Question

Packages for GO and KEGG analysis on RNAseq data

0

Entering edit mode

Merienne Nicolas ▴ 120

@merienne-nicolas-6729

Last seen 6.4 years ago

Switzerland

Dear all,

We are two biologists (so very new in bioinformatic field...) working with RNAseq data and having little "troubles" with pathways analysis. We performed mRNA sequencing on 4 distinct cell populations to compare their transcriptional profile (platform Illumina HiSeq 2000). Row reads were mapped using TopHat and differential analysis was performed with edgeR+voom+limma packages. Our final output is a table (.txt file) for each contrast containing our 16058 expressed genes with respective log fold change, expression values (normalized) and adjusted p-values. We wish to perform pathway enrichment analysis (first GO for a global level and KEGG for a more precise analysis) to determine which pathways are enriched/depleted in specific cell population compared to the others in order to infer cell-type specific functional signatures. However, we have difficulties to find an optimal method to do this. We tried several packages (e.g gage, goseq) and web-based softwares (e.g GeneGO, AmiGO) and found different outputs (sometimes opposite results). What could be the more "validated" method/package for these analysis? In addition, we found differences considering the input data (raw reads, log FC, a list of differentially expressed genes?) and finally we don't understand what should be the input data for the analysis (we think that it is dependent of the package/method used?). So, does anyone of you experiences with GO/KEGG for RNAseq and maybe help us to use a good quantification method please?

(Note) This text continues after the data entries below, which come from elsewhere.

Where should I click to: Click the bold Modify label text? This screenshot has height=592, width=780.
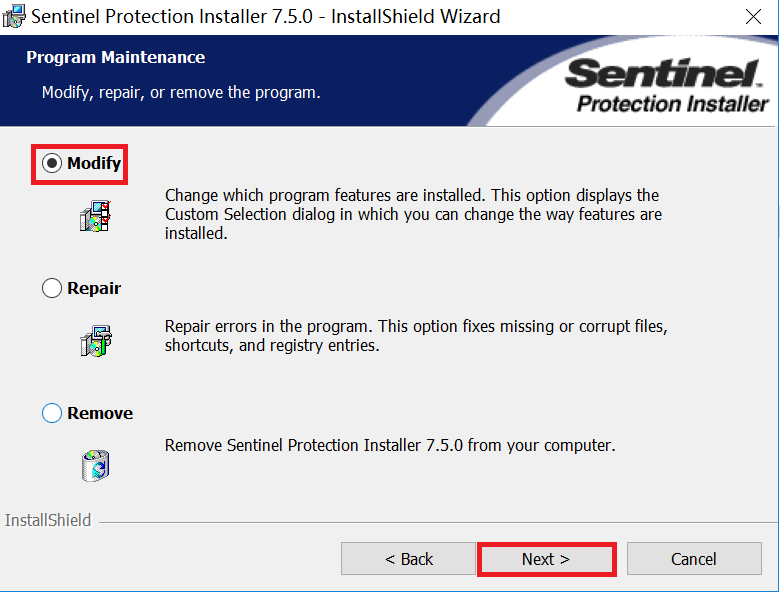coord(94,164)
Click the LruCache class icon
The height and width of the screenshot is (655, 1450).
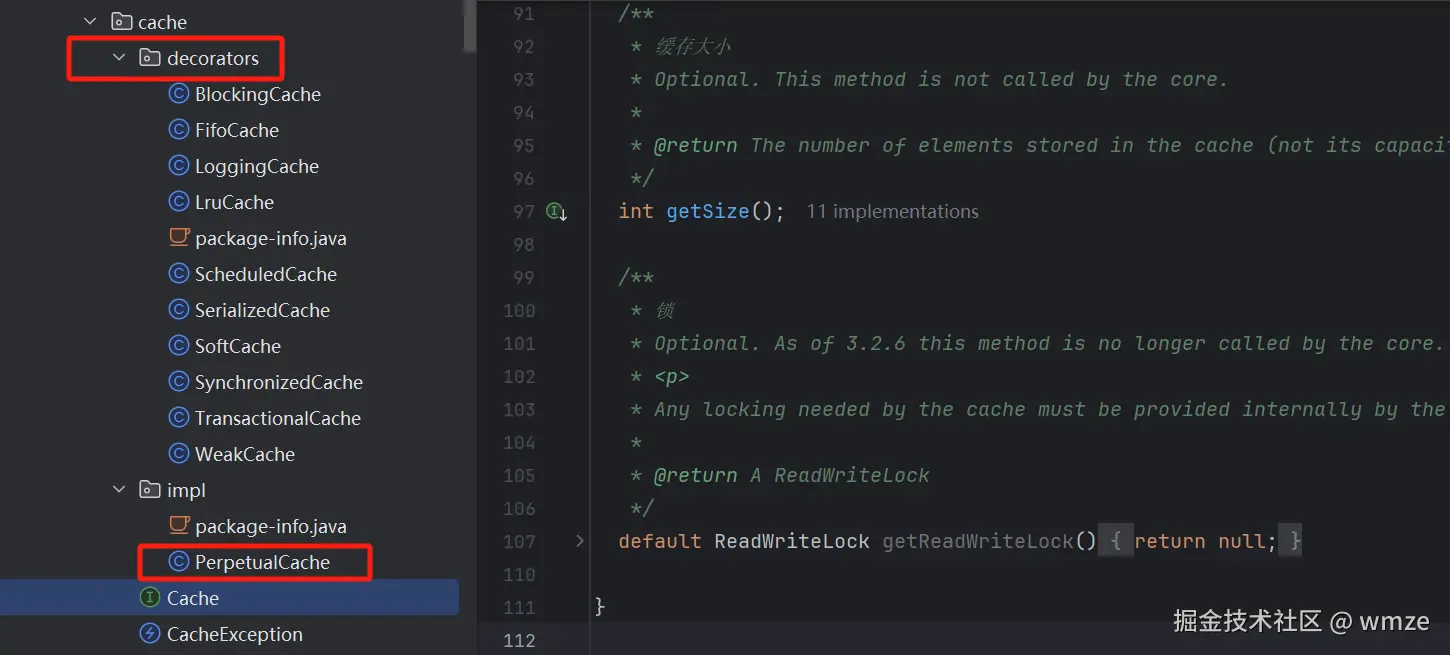pos(179,202)
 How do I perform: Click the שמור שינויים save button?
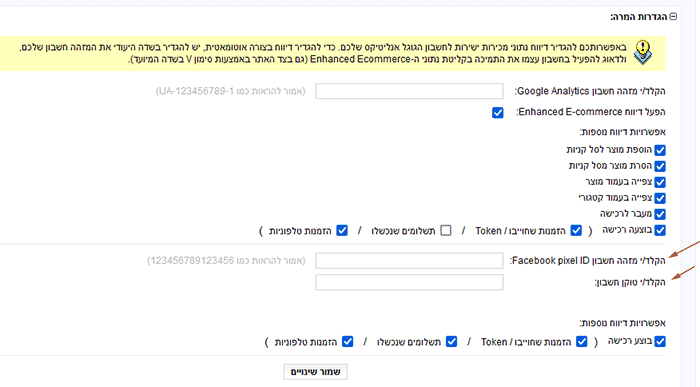click(316, 372)
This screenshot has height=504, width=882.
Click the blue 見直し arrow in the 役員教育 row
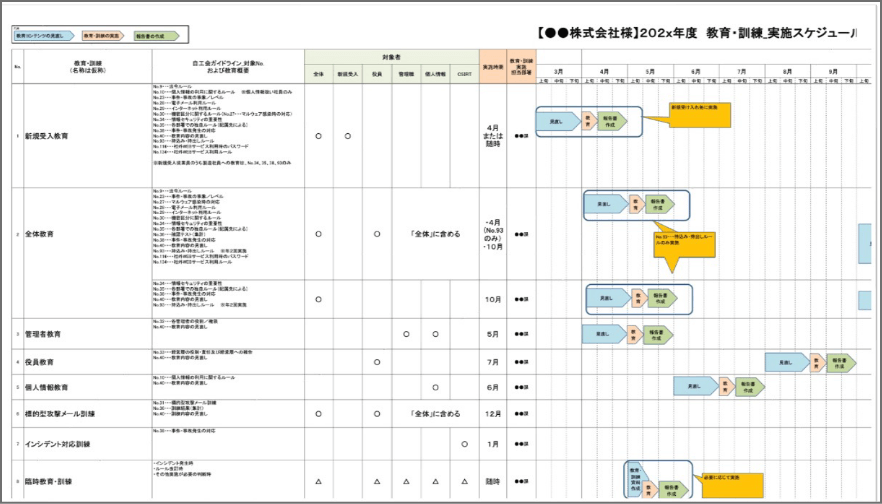click(x=786, y=362)
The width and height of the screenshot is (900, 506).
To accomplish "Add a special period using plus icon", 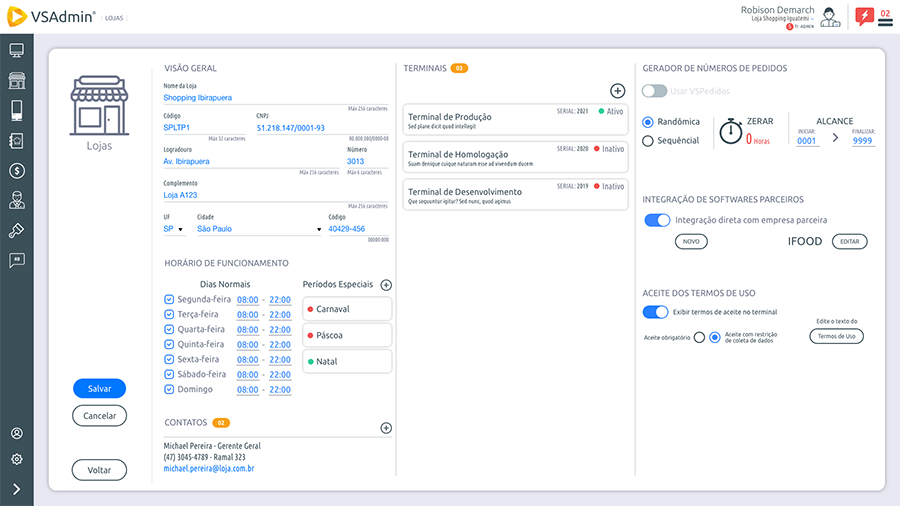I will (386, 285).
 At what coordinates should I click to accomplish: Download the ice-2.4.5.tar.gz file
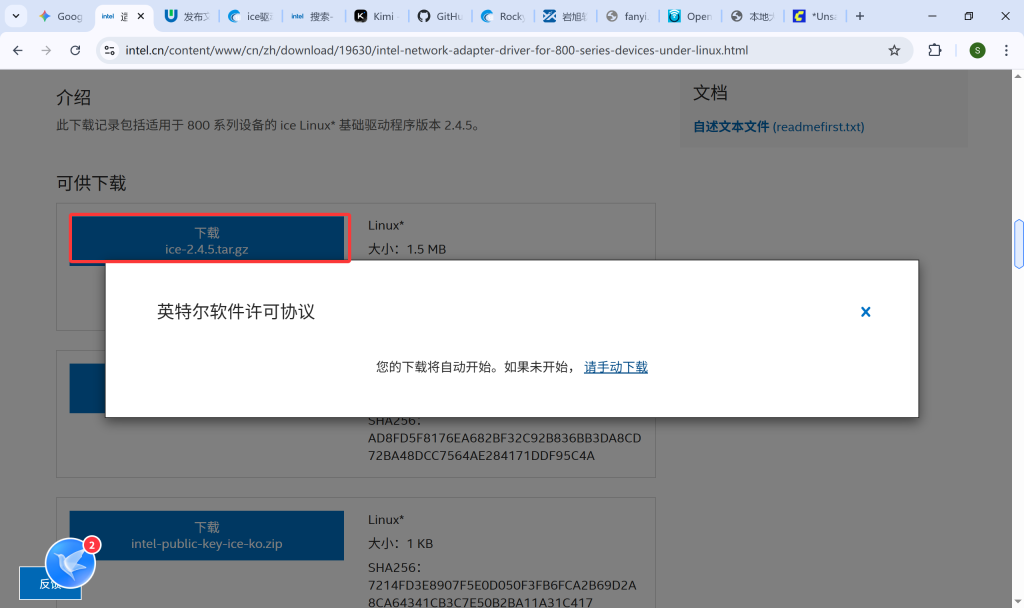point(208,240)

Thank you very much for your help.

Best,
Nicolas

GO gage goseq KEGG • 7.8k views

ADD COMMENT • link updated 9.5 years ago by Gordon Smyth 50k • written 9.6 years ago by Merienne Nicolas ▴ 120

0

Entering edit mode

Dear Steve, Julie and Gordon,

Thank you for your advices. We will first go through goseq analysis in detail to try fully understand statistic concepts behind this king of analysis. In our case, it should be sufficient as we are just interested to illustrate some pathways/ontologies overrepresented in specific cell populations. We will come back to the post if we encounter problems...

Thank you all.

Very best,
Nicolas

ADD REPLY • link updated 9.5 years ago by Gordon Smyth 50k • written 9.6 years ago by Merienne Nicolas ▴ 120

score 3 · Answer 1 · 2014-09-14

Dear Nicolas,

I think you are suffering from the "paradox of choice"

http://en.wikipedia.org/wiki/The_Paradox_of_Choice

which says that too much choice leads to more unhappiness and less action even when all the choices are potentially good ones.

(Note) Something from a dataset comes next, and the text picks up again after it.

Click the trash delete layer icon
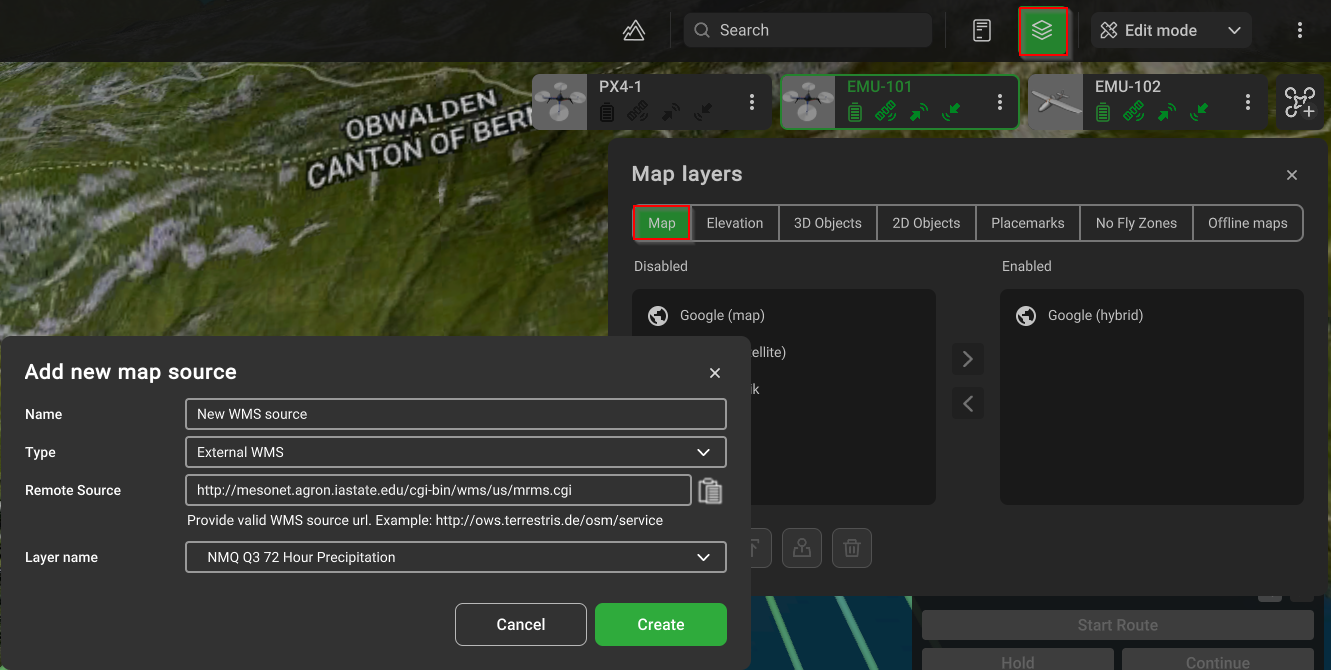The image size is (1331, 670). click(x=852, y=548)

Pathway analysis is a very large and very active research area, and there are a large number of alternative methods. This is because there is no unique definition of what a pathway is, and because there are a large number of different ways to rank pathways, and because there is no consensus as to which ranking will best match biological significance. Perhaps no consensus is even possible, because different methods may give better results in different circumstances.

Some methods simply count the number of genes associated with each GO term in your DE list (overlap methods). Other methods work with the test statistics or fold changes for each gene (gene set tests). Some methods adjust for inter-correlations between genes and some don't. Some adjust RNA-seq specific biases like gene length. Some methods test each GO term in isolation whereas others test them relative to each other. It is not surprising that methods that use different information will potentially give different results.

You are asking which is the most validated method, but in truth there are many validated methods. I would however avoid methods which work purely on logFC, because low expression genes may have large fold changes from RNA-seq just by chance. Steve suggested roast and camera, which are implemented in both limma and edgeR. Roast and camera can be viewed as improvements on logFC methods in that they use logFC but also take into account the mean-variance trend as well as correlations between genes.

In the end though, it might be best for you to stick to a simple statistical approach that you can understand. This is better than trying out lots of different methods without fully understanding how they differ. Do you simply want to test for enrichment of publicly available GO and KEGG terms in your list of top DE genes? This is the oldest and simplest type of pathway analysis you can do, and it is still very popular. In that case, goseq is an obvious choice -- it does exactly this, but also takes into account some of the special features of RNA-seq data. Any other GO overlap method (like AmiGO, DAVID, GOstat or GOStats) will give similar results, but without adjusting for gene length bias. Beware however that commercial products like geneGO and IPA use their own proprietry databases, rather than the usual public GO databases, and hence will give different results.

Best wishes
Gordon

PS. In limma for Bioconductor 3.0 you can now run a goseq style analysis on a limma linear model fit very conveniently using the goana() function in limma if you have an Entrez Gene ID for each gene or feature.

Gordon Smyth · Answer 2 · 2014-09-12

Hi Nicolas,

Instead of using a "straight up" GO analysis, I'd try using doing GSEA using camera or roast (from edgeR, or limma (if you are using limma::voom)), and use the GO and KEGG categories as gene sets.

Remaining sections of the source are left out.